▸ PROVIDED DATA:
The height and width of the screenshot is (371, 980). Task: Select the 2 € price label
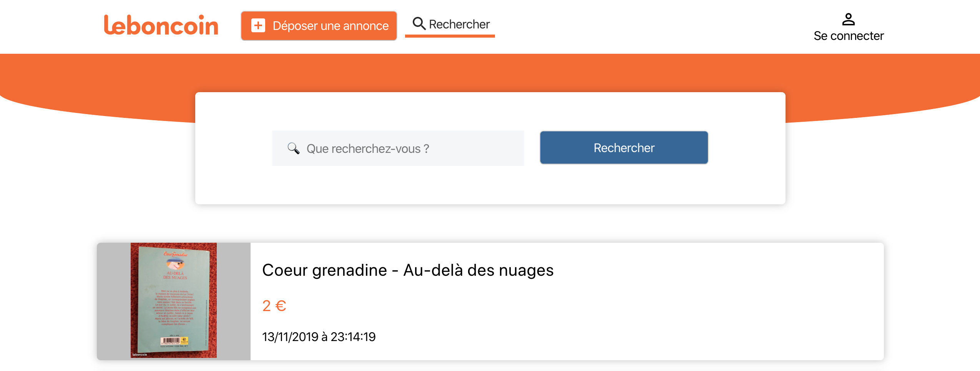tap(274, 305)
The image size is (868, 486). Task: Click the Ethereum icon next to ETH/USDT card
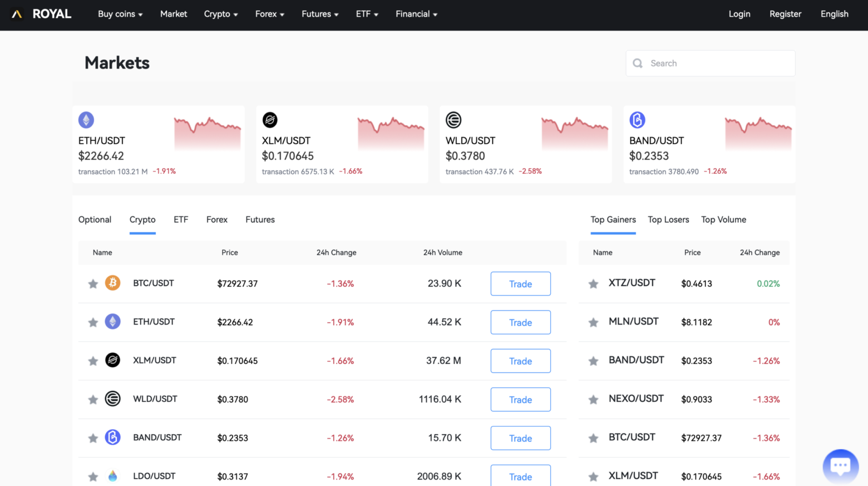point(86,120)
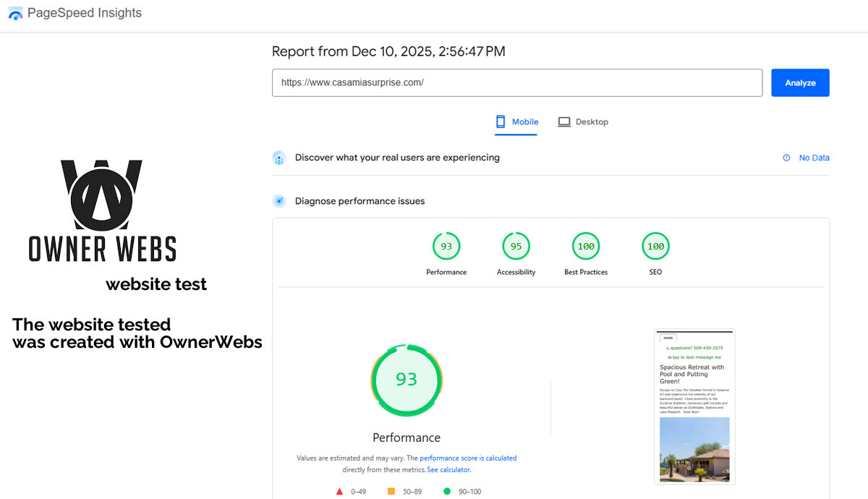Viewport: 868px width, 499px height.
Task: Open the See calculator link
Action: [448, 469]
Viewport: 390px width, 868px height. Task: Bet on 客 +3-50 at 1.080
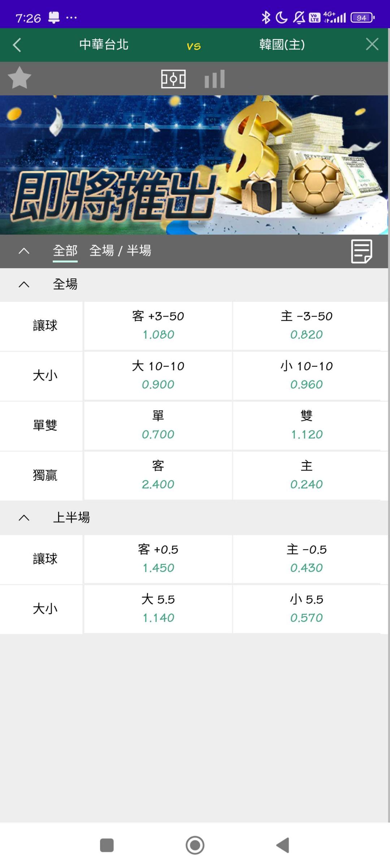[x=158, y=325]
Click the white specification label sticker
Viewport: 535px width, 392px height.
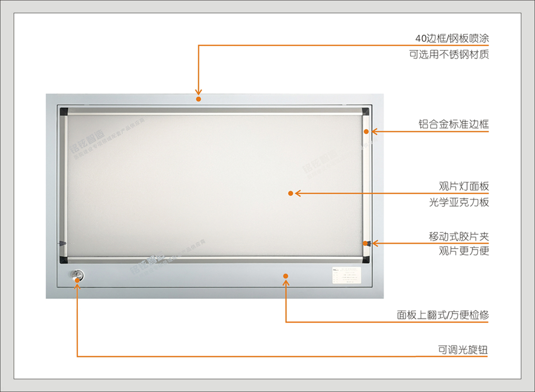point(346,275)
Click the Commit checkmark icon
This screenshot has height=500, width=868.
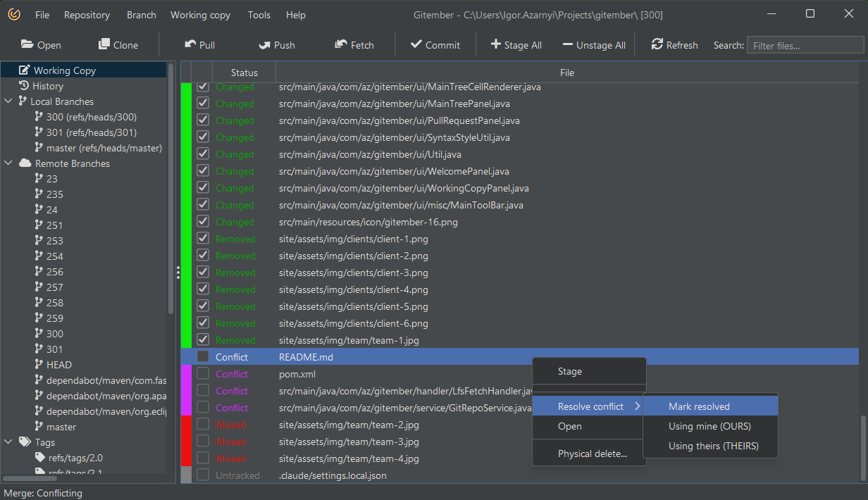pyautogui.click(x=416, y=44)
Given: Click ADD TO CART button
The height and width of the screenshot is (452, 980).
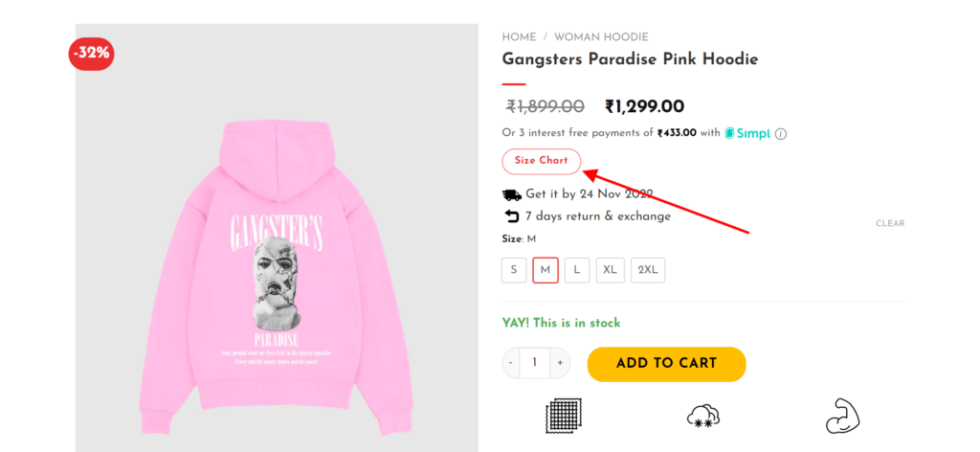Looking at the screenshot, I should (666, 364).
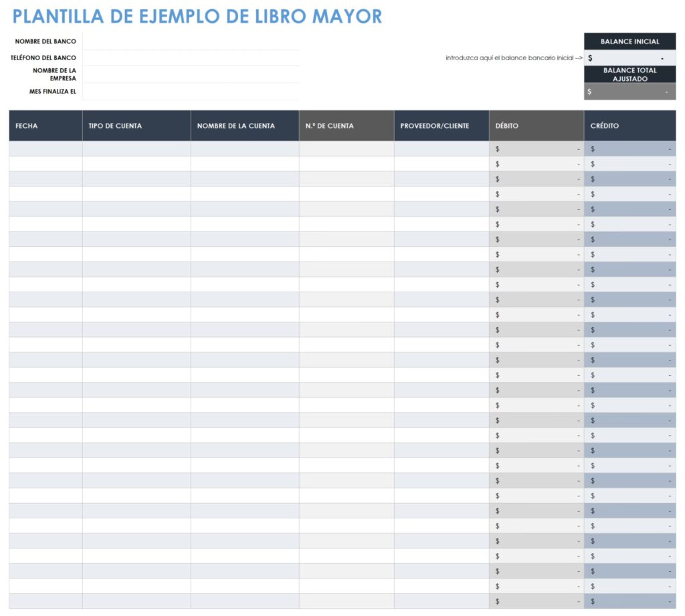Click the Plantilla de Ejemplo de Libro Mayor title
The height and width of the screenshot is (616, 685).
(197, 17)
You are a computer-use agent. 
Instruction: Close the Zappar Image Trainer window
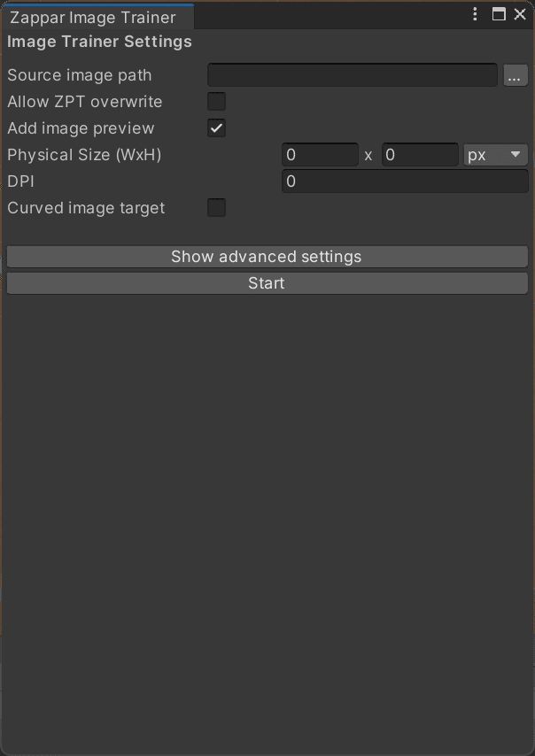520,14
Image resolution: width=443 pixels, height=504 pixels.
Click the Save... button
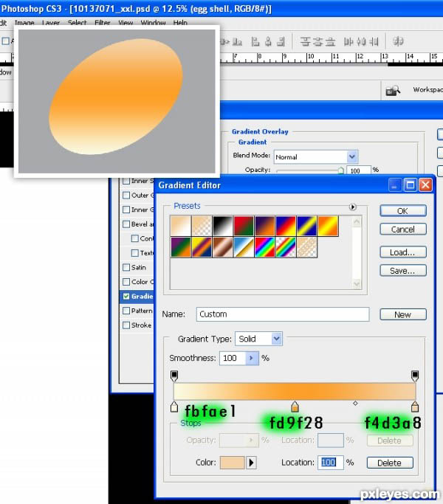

▸ ASSIGNED TASK:
A verbatim copy of all the records, minus the pictures, is the expected answer.

▸ RESPONSE AREA:
The height and width of the screenshot is (371, 980). Task: Select the 2 € price label
tap(274, 305)
The image size is (868, 486). Task: Click the Ethereum icon next to ETH/USDT card
point(86,120)
Viewport: 868px width, 499px height.
Task: Open the See calculator link
Action: [448, 469]
Viewport: 390px width, 868px height. Task: Bet on 客 +3-50 at 1.080
[x=158, y=325]
Click the white specification label sticker
Viewport: 535px width, 392px height.
point(346,275)
Click the Commit checkmark icon
This screenshot has height=500, width=868.
pyautogui.click(x=416, y=44)
Given: Click ADD TO CART button
The height and width of the screenshot is (452, 980).
Looking at the screenshot, I should (666, 364).
Click the Plantilla de Ejemplo de Libro Mayor title
The height and width of the screenshot is (616, 685).
(197, 17)
You are a computer-use agent. 
Instruction: Close the Zappar Image Trainer window
520,14
Image resolution: width=443 pixels, height=504 pixels.
Click the Save... button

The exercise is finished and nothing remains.